- **Collected data**
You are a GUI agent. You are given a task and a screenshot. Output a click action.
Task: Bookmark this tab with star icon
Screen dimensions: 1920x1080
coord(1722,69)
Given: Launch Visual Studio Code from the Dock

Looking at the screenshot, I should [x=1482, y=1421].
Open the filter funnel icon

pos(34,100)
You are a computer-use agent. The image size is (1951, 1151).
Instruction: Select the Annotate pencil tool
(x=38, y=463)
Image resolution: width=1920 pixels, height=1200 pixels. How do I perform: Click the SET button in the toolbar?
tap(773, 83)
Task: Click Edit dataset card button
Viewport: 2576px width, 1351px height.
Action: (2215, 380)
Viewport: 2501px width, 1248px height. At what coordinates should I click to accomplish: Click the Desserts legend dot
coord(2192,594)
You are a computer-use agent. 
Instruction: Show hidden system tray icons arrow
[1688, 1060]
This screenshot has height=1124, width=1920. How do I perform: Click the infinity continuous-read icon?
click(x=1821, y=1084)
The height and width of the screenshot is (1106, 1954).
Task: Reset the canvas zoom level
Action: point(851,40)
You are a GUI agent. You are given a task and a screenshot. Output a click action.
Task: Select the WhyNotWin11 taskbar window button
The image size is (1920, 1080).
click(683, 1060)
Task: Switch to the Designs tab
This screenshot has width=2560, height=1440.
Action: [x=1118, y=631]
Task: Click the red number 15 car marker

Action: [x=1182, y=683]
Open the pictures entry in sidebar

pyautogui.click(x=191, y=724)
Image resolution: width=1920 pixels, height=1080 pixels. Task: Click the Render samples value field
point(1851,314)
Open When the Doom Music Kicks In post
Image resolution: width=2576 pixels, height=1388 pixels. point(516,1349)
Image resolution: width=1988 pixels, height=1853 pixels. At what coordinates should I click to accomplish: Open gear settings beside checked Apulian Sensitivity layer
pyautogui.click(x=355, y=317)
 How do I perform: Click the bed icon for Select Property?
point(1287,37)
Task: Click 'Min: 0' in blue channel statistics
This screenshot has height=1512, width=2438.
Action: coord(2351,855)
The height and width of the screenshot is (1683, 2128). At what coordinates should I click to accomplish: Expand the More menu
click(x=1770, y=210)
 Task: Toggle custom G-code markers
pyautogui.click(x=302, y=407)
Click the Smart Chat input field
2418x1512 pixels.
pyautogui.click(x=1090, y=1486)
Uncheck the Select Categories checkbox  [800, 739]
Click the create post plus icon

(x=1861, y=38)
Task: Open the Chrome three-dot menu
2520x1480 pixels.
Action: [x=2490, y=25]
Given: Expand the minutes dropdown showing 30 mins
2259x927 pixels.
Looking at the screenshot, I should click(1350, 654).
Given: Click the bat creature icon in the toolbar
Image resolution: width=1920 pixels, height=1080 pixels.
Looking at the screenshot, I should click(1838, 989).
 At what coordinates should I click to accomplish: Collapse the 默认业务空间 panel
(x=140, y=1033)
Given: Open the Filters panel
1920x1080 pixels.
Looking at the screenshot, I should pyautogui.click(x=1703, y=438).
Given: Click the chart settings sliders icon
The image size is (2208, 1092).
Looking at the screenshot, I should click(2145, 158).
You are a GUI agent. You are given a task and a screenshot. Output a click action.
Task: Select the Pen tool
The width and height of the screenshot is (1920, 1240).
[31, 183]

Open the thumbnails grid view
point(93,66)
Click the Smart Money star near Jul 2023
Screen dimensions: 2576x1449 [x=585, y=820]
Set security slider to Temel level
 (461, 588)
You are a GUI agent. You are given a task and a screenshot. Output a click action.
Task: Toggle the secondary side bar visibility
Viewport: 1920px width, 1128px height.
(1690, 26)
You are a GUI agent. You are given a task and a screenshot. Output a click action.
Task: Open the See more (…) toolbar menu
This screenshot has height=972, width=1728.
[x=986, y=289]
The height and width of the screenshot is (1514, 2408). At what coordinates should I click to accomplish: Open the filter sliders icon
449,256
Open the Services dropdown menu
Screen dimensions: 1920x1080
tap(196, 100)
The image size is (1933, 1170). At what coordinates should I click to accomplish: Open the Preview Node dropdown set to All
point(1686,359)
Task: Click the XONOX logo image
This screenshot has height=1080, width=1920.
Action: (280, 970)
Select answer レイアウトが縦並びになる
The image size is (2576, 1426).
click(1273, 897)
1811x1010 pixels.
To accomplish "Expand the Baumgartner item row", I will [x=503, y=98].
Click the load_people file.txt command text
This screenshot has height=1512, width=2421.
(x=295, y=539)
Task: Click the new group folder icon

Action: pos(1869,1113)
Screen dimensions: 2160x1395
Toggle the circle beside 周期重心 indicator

- **What you need to do**
Give a word-for-word restatement of every record.

- **Solved problem**
You are a GUI agent. You are given a task and a screenshot. Output a click action.
Task: Bookmark this tab with star icon
Screen dimensions: 1920x1080
coord(1722,69)
Given: Launch Visual Studio Code from the Dock

Looking at the screenshot, I should [x=1482, y=1421].
Open the filter funnel icon

pos(34,100)
You are a computer-use agent. The image size is (1951, 1151).
Instruction: Select the Annotate pencil tool
(x=38, y=463)
Image resolution: width=1920 pixels, height=1200 pixels. How do I perform: Click the SET button in the toolbar?
tap(773, 83)
Task: Click Edit dataset card button
Viewport: 2576px width, 1351px height.
Action: (2215, 380)
Viewport: 2501px width, 1248px height. At what coordinates should I click to accomplish: Click the Desserts legend dot
coord(2192,594)
You are a computer-use agent. 
Instruction: Show hidden system tray icons arrow
[1688, 1060]
This screenshot has height=1124, width=1920. How do I perform: Click the infinity continuous-read icon?
click(x=1821, y=1084)
The height and width of the screenshot is (1106, 1954).
Task: Reset the canvas zoom level
Action: point(851,40)
You are a GUI agent. You are given a task and a screenshot. Output a click action.
Task: Select the WhyNotWin11 taskbar window button
The image size is (1920, 1080).
click(683, 1060)
Task: Switch to the Designs tab
This screenshot has width=2560, height=1440.
Action: [x=1118, y=631]
Task: Click the red number 15 car marker

Action: [x=1182, y=683]
Open the pictures entry in sidebar

pyautogui.click(x=191, y=724)
Image resolution: width=1920 pixels, height=1080 pixels. Task: Click the Render samples value field
point(1851,314)
Open When the Doom Music Kicks In post
Image resolution: width=2576 pixels, height=1388 pixels. point(516,1349)
Image resolution: width=1988 pixels, height=1853 pixels. At what coordinates should I click to accomplish: Open gear settings beside checked Apulian Sensitivity layer
pyautogui.click(x=355, y=317)
 How do I perform: Click the bed icon for Select Property?
point(1287,37)
Task: Click 'Min: 0' in blue channel statistics
This screenshot has height=1512, width=2438.
Action: coord(2351,855)
The height and width of the screenshot is (1683, 2128). At what coordinates should I click to accomplish: Expand the More menu
click(x=1770, y=210)
 Task: Toggle custom G-code markers
pyautogui.click(x=302, y=407)
Click the Smart Chat input field
2418x1512 pixels.
pyautogui.click(x=1090, y=1486)
Uncheck the Select Categories checkbox  [800, 739]
Click the create post plus icon

(x=1861, y=38)
Task: Open the Chrome three-dot menu
2520x1480 pixels.
Action: [x=2490, y=25]
Given: Expand the minutes dropdown showing 30 mins
2259x927 pixels.
Looking at the screenshot, I should click(1350, 654).
Given: Click the bat creature icon in the toolbar
Image resolution: width=1920 pixels, height=1080 pixels.
Looking at the screenshot, I should click(1838, 989).
 At what coordinates should I click to accomplish: Collapse the 默认业务空间 panel
(x=140, y=1033)
Given: Open the Filters panel
1920x1080 pixels.
Looking at the screenshot, I should pyautogui.click(x=1703, y=438).
Given: Click the chart settings sliders icon
The image size is (2208, 1092).
Looking at the screenshot, I should click(2145, 158).
You are a GUI agent. You are given a task and a screenshot. Output a click action.
Task: Select the Pen tool
The width and height of the screenshot is (1920, 1240).
[31, 183]

Open the thumbnails grid view
point(93,66)
Click the Smart Money star near Jul 2023
Screen dimensions: 2576x1449 [x=585, y=820]
Set security slider to Temel level
 (461, 588)
You are a GUI agent. You are given a task and a screenshot. Output a click action.
Task: Toggle the secondary side bar visibility
Viewport: 1920px width, 1128px height.
(1690, 26)
You are a GUI agent. You are given a task and a screenshot. Output a click action.
Task: Open the See more (…) toolbar menu
This screenshot has height=972, width=1728.
[x=986, y=289]
The height and width of the screenshot is (1514, 2408). At what coordinates should I click to accomplish: Open the filter sliders icon
449,256
Open the Services dropdown menu
Screen dimensions: 1920x1080
tap(196, 100)
The image size is (1933, 1170). At what coordinates should I click to accomplish: Open the Preview Node dropdown set to All
point(1686,359)
Task: Click the XONOX logo image
This screenshot has height=1080, width=1920.
Action: (280, 970)
Select answer レイアウトが縦並びになる
The image size is (2576, 1426).
click(1273, 897)
1811x1010 pixels.
To accomplish "Expand the Baumgartner item row", I will [x=503, y=98].
Click the load_people file.txt command text
This screenshot has height=1512, width=2421.
(x=295, y=539)
Task: Click the new group folder icon

Action: pos(1869,1113)
Screen dimensions: 2160x1395
Toggle the circle beside 周期重心 indicator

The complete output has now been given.